- TEXTO DE LECTURA
⟨
En el último filme de José Luis Guerín, En la ciudad de Sylvia (2007), la acción se divide en tres días. Durante el primer día, el protagonista -un hombre joven del que no sabemos ni tan siquiera el nombre- pasea por una ciudad extranjera, observa a las mujeres que se cruzan en su camino, dibuja cuerpos y rostros en su cuaderno. Al día siguiente mientras se encuentra en la terraza de un bar cree ver, al otro lado del cristal, a Sylvie, una chica a la que conoció seis años atrás en esa misma ciudad. Tras seguir a la mujer por las calles, el protagonista la aborda finalmente en el interior de un tranvía, pero descubre que ella no es la Sylvie a la que buscaba. A partir de una utilización radical del montaje, del encuadre y de la composición del plano, Guerín construye un filme donde el trazo del retrato femenino está íntimamente ligado a los fantasmas que alberga la mirada masculina. La sólida y, en ocasiones, compleja trama de los filmes anteriormente mencionados es sustituida aquí por una particular poética de la ocultación y la revelación, ejes mediante los que se articula este filme que funciona como una topografía de la mirada masculina sobre un paisaje femenino en constante transformación.

En estos cuatro filmes es la fascinación del hombre por la imagen de una mujer ausente (y, en la mayoría de los casos, muerta) la que marca la evolución de los relatos, dibujando los obsesivos trayectos de un deseo masculino que bascula siempre entre el éxtasis y la tortura. En todos ellos la pérdida de la mujer juega un papel importante, pero estas películas no versan tanto sobre la desaparición o la muerte de la amada, sino  sobre la posibilidad de reencontrarla, sea en un tiempo pasado o futuro, sea convocándola en uno o en muchos cuerpos. Dicho de otro modo: es la propia condición fantasmal de las ausentes la que actúa como motor del relato y la que alimenta el deseo de los protagonistas.

Por otro lado, al sustituir a la mujer por su imagen y al presentar esa imagen como matriz generadora del conflicto dramático, todos estos filmes se constituyen también en poderosas variaciones que exploran la problemática entre la imagen y su referente, la relación del hombre con sus fantasías y por extensión, la relación del espectador con la película.
⟩
[Entradas del conjunto de datos]
⟨
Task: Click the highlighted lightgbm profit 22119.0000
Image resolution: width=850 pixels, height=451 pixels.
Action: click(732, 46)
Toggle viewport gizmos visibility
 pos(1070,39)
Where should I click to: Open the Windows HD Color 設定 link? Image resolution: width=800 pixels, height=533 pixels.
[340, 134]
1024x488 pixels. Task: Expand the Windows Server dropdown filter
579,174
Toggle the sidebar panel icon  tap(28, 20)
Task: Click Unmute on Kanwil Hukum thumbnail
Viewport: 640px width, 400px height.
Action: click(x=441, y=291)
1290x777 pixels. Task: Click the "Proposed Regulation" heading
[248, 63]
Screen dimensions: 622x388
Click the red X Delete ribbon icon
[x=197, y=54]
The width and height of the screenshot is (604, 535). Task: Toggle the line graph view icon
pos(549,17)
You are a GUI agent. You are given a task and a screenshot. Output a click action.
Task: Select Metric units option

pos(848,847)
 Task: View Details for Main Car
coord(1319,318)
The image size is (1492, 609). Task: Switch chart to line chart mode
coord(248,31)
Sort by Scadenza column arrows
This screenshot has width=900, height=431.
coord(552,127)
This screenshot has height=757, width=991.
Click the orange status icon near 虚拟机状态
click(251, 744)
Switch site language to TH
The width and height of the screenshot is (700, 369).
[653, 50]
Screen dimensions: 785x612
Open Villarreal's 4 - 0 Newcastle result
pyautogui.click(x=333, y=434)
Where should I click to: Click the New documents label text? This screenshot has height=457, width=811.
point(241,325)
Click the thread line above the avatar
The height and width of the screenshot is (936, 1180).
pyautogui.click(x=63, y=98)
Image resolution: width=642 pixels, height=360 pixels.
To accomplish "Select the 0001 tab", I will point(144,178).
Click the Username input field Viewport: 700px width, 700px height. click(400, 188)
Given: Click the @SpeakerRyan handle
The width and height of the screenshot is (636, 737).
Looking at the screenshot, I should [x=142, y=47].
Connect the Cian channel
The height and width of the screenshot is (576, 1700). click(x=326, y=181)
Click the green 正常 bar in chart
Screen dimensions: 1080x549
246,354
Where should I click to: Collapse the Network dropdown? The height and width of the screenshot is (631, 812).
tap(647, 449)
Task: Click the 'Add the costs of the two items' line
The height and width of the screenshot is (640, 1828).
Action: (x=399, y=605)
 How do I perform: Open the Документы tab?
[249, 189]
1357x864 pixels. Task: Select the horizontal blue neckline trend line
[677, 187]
⟩
- QUÉ HARÁ
1) Reproduzca el fragmento del texto sobre el cine de José Luis Guerín que empieza con las palabras "En estos cuatro" y concluye con "de los protagonistas.", reemplazando "fascinación" por "atracción".
2) Según el texto sobre el cine de José Luis Guerín, ¿en qué lugar aborda finalmente el protagonista a la mujer que ha seguido por las calles?
Básese exclusivamente en el texto sobre el cine de José Luis Guerín.

- RESPUESTAS DEL EJERCICIO
1)
En estos cuatro filmes es la atracción del hombre por la imagen de una mujer ausente (y, en la mayoría de los casos, muerta) la que marca la evolución de los relatos, dibujando los obsesivos trayectos de un deseo masculino que bascula siempre entre el éxtasis y la tortura. En todos ellos la pérdida de la mujer juega un papel importante, pero estas películas no versan tanto sobre la desaparición o la muerte de la amada, sino  sobre la posibilidad de reencontrarla, sea en un tiempo pasado o futuro, sea convocándola en uno o en muchos cuerpos. Dicho de otro modo: es la propia condición fantasmal de las ausentes la que actúa como motor del relato y la que alimenta el deseo de los protagonistas.

2) En el interior de un tranvía.